Life to increase thousandfold!..

The life on Earth seems premature, being the outcome of the Universe’s early experimentation with life in the reasoning of astronomers who expect life to spread to the cosmos much later.

The universe is 13.8 billion years old, whereas the Earth formed 4.5 billion years ago. Although this may show that life has had ample time to evolve and lifeforms could have preceded the Earthlings in other planets billions of years ago, a new theoretical study finds the universe not ready yet for life to take roots and spread.

The authors of the study, led by Avi Loeb of the Harvard-Smithsonian Center for Astrophysics, base their conclusion on the masses and ages of the stars. According to Loeb, the life as we know it became possible when the first stars, which formed some 30 million years after the Big Bang, ended their short lives in spectacular supernova explosions which enriched huge clouds of hydrogen and helium gas with such elements as carbon and oxygen necessary for life which went into the mix of the next generation of stars and their planets.

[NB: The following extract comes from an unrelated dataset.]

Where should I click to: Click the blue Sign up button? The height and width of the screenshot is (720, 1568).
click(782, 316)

The disappearance of life from the universe will come with the death of the least massive stars about 10 trillion years from now. Loeb and his team calculated the relative likelihood of life in between.

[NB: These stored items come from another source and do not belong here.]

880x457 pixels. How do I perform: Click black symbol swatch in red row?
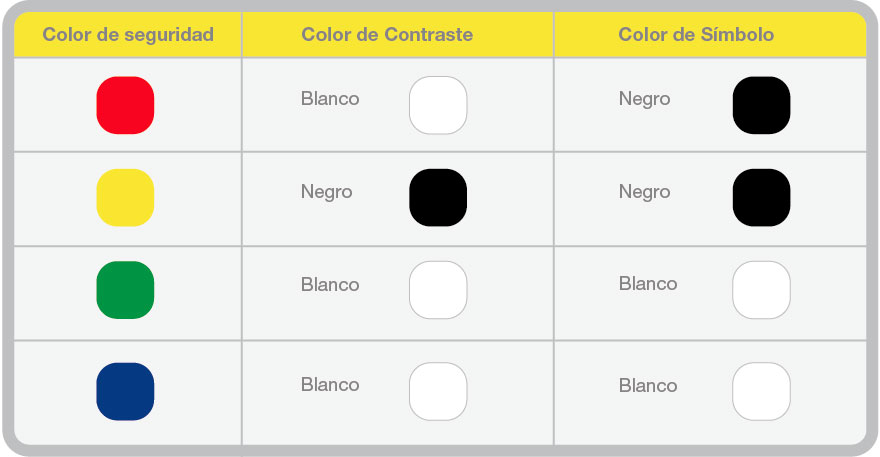[761, 105]
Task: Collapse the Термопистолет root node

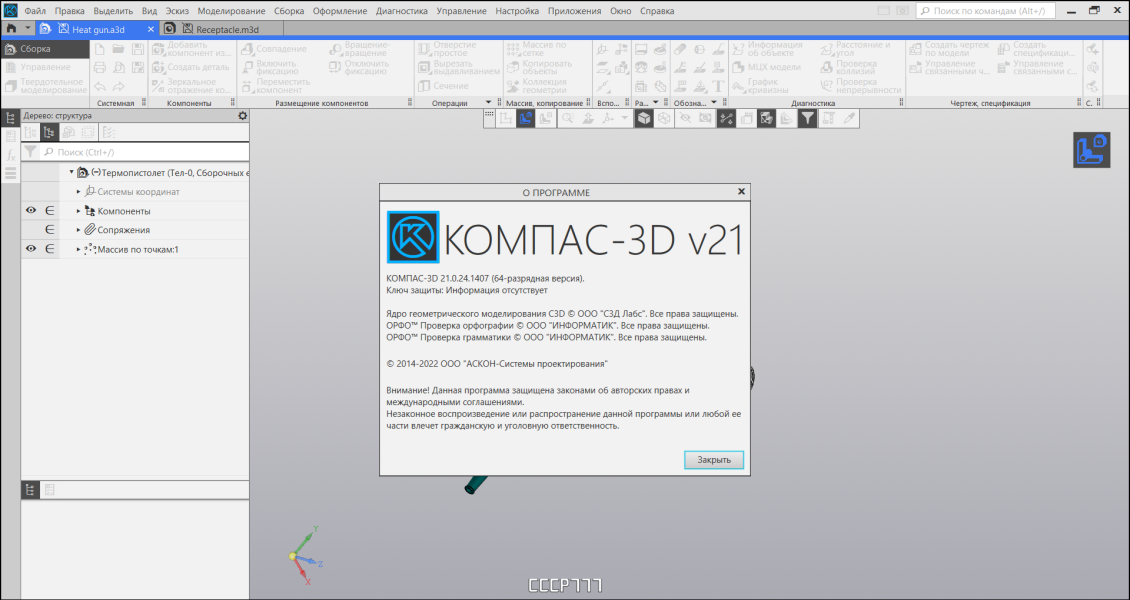Action: 71,172
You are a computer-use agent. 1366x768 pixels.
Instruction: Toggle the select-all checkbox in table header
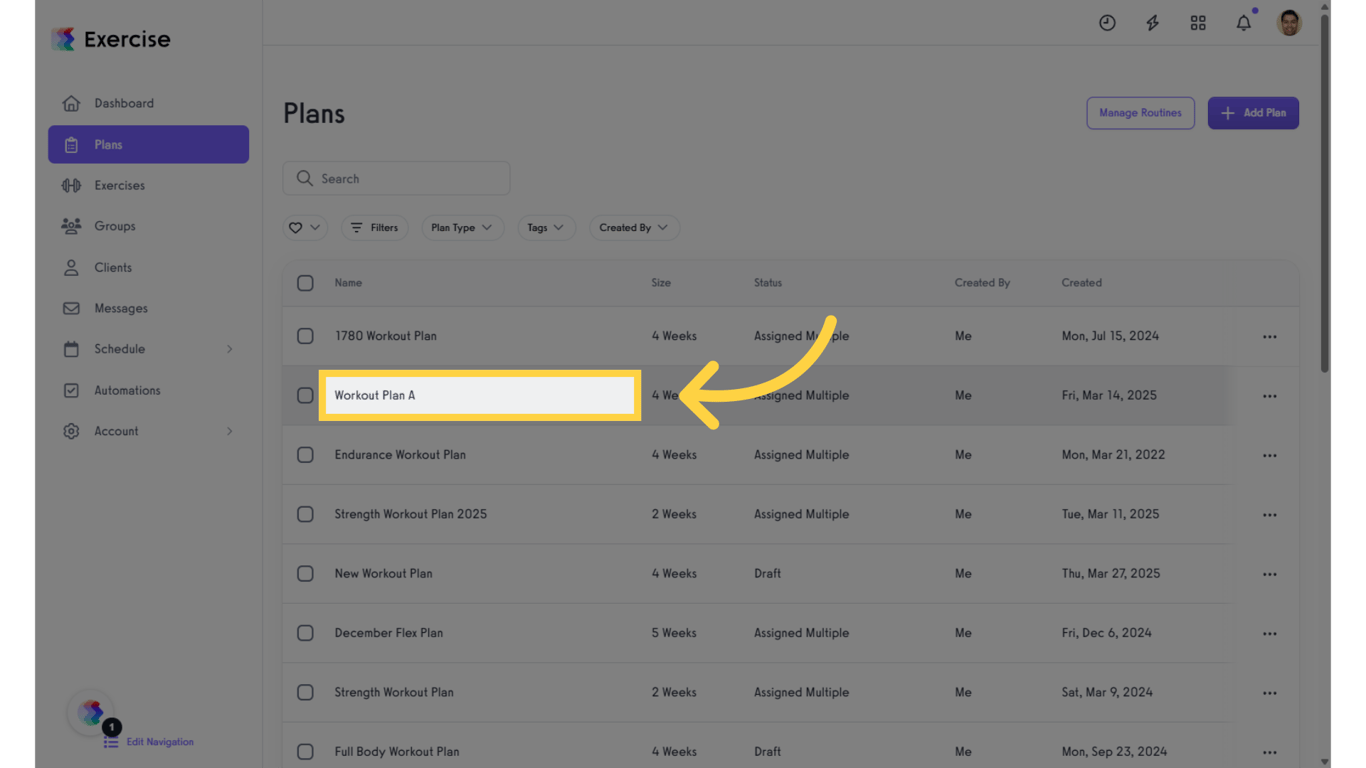pyautogui.click(x=305, y=283)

The lifespans of stars are closely related with their masses. Larger the mass of a star, shorter is its life. Around stars masses three times that of the sun, life cannot have enough time to emerge and evolve. The smallest stars, on the other hand, can have masses a tenth that of the sun and may live up to 10 trillion years. (See: Kurious)

 These longest-lived stars classified as M-class “red dwarfs” make up the bulk of the stars in the Milky Way and presumably in at least 200 billion galaxies in the observable universe (Red dwarfs account for over 70 percent of the stellar population of the Milky Way).

That means there’s really a lot of time for life to emerge and diffuse into the universe.

“So then you may ask, why aren't we living in the future next to a low-mass star?" says Loeb who provides one answer as our case being a “premature birth.” As another possible answer, he points to the fact that such stars are hazardous to putative planets orbiting them.

In their youth, red dwarfs hurl energetic charged particles into space with strong flares and emit strong ultraviolet radiation. These are thought to be strong enough to sweep away the atmospheres of rocky planets which may orbit within their habitable zones.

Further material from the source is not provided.